[Records from a data collection]
※ ※ ※
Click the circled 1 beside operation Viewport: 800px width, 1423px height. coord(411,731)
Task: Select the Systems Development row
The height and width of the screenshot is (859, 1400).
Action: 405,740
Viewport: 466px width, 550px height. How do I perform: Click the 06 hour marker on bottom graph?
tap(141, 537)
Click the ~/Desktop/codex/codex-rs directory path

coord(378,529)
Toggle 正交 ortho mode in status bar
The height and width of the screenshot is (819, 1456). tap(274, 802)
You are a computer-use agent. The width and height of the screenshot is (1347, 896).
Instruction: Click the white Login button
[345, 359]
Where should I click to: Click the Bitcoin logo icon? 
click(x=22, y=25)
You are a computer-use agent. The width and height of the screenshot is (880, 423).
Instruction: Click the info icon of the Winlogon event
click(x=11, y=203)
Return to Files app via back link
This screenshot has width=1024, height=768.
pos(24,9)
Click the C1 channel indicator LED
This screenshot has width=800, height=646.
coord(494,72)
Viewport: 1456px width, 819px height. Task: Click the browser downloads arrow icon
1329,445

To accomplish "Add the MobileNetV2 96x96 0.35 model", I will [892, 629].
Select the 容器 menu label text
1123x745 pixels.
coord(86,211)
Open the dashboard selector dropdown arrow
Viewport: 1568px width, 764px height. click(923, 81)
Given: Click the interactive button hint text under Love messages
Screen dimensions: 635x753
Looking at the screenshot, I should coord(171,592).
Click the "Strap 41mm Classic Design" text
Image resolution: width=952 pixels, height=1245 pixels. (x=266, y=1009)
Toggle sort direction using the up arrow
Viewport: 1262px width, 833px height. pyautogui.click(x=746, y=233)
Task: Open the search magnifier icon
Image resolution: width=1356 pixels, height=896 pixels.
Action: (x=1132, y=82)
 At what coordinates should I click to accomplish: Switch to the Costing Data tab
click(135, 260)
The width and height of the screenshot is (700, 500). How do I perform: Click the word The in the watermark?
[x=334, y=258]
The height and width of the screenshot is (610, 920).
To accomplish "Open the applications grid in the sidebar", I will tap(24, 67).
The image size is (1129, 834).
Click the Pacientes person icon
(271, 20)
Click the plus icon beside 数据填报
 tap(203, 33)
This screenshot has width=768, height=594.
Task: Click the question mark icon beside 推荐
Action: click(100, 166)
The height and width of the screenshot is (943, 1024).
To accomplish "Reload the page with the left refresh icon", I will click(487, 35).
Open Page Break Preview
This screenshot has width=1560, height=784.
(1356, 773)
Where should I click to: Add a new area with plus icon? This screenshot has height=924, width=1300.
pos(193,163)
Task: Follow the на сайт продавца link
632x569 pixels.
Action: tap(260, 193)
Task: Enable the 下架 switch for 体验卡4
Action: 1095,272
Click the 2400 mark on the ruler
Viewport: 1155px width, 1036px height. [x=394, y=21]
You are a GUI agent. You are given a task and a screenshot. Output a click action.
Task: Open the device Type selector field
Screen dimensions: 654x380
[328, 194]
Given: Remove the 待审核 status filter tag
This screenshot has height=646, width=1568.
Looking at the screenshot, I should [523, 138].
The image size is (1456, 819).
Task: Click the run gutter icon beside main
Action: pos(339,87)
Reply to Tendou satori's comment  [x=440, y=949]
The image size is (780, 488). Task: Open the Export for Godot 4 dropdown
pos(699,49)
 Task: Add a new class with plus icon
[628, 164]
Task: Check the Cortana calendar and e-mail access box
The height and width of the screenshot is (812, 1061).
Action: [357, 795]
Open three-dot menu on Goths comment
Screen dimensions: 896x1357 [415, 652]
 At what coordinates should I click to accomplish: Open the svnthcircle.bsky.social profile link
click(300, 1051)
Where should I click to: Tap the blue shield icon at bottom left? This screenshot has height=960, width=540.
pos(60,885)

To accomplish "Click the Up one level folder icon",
※ ※ ※
*What is being asked*
Copy out all of the lines above again, character for character, without changing anything.

*Answer to this task*
Click the circled 1 beside operation Viewport: 800px width, 1423px height. coord(411,731)
Task: Select the Systems Development row
The height and width of the screenshot is (859, 1400).
Action: 405,740
Viewport: 466px width, 550px height. How do I perform: Click the 06 hour marker on bottom graph?
tap(141, 537)
Click the ~/Desktop/codex/codex-rs directory path

coord(378,529)
Toggle 正交 ortho mode in status bar
The height and width of the screenshot is (819, 1456). tap(274, 802)
You are a computer-use agent. The width and height of the screenshot is (1347, 896).
Instruction: Click the white Login button
[345, 359]
Where should I click to: Click the Bitcoin logo icon? 
click(x=22, y=25)
You are a computer-use agent. The width and height of the screenshot is (880, 423).
Instruction: Click the info icon of the Winlogon event
click(x=11, y=203)
Return to Files app via back link
This screenshot has width=1024, height=768.
pos(24,9)
Click the C1 channel indicator LED
This screenshot has width=800, height=646.
coord(494,72)
Viewport: 1456px width, 819px height. Task: Click the browser downloads arrow icon
1329,445

To accomplish "Add the MobileNetV2 96x96 0.35 model", I will [892, 629].
Select the 容器 menu label text
1123x745 pixels.
coord(86,211)
Open the dashboard selector dropdown arrow
Viewport: 1568px width, 764px height. click(923, 81)
Given: Click the interactive button hint text under Love messages
Screen dimensions: 635x753
Looking at the screenshot, I should coord(171,592).
Click the "Strap 41mm Classic Design" text
Image resolution: width=952 pixels, height=1245 pixels. (x=266, y=1009)
Toggle sort direction using the up arrow
Viewport: 1262px width, 833px height. pyautogui.click(x=746, y=233)
Task: Open the search magnifier icon
Image resolution: width=1356 pixels, height=896 pixels.
Action: (x=1132, y=82)
 At what coordinates should I click to accomplish: Switch to the Costing Data tab
click(135, 260)
The width and height of the screenshot is (700, 500). How do I perform: Click the word The in the watermark?
[x=334, y=258]
The height and width of the screenshot is (610, 920).
To accomplish "Open the applications grid in the sidebar", I will tap(24, 67).
The image size is (1129, 834).
Click the Pacientes person icon
(271, 20)
Click the plus icon beside 数据填报
 tap(203, 33)
This screenshot has width=768, height=594.
Task: Click the question mark icon beside 推荐
Action: click(100, 166)
The height and width of the screenshot is (943, 1024).
To accomplish "Reload the page with the left refresh icon", I will click(487, 35).
Open Page Break Preview
This screenshot has width=1560, height=784.
(1356, 773)
Where should I click to: Add a new area with plus icon? This screenshot has height=924, width=1300.
pos(193,163)
Task: Follow the на сайт продавца link
632x569 pixels.
Action: tap(260, 193)
Task: Enable the 下架 switch for 体验卡4
Action: 1095,272
Click the 2400 mark on the ruler
Viewport: 1155px width, 1036px height. [x=394, y=21]
You are a GUI agent. You are given a task and a screenshot. Output a click action.
Task: Open the device Type selector field
Screen dimensions: 654x380
[328, 194]
Given: Remove the 待审核 status filter tag
This screenshot has height=646, width=1568.
Looking at the screenshot, I should [523, 138].
The image size is (1456, 819).
Task: Click the run gutter icon beside main
Action: pos(339,87)
Reply to Tendou satori's comment  [x=440, y=949]
The image size is (780, 488). Task: Open the Export for Godot 4 dropdown
pos(699,49)
 Task: Add a new class with plus icon
[628, 164]
Task: Check the Cortana calendar and e-mail access box
The height and width of the screenshot is (812, 1061).
Action: [357, 795]
Open three-dot menu on Goths comment
Screen dimensions: 896x1357 [415, 652]
 At what coordinates should I click to accomplish: Open the svnthcircle.bsky.social profile link
click(300, 1051)
Where should I click to: Tap the blue shield icon at bottom left? This screenshot has height=960, width=540.
pos(60,885)

To accomplish "Click the Up one level folder icon",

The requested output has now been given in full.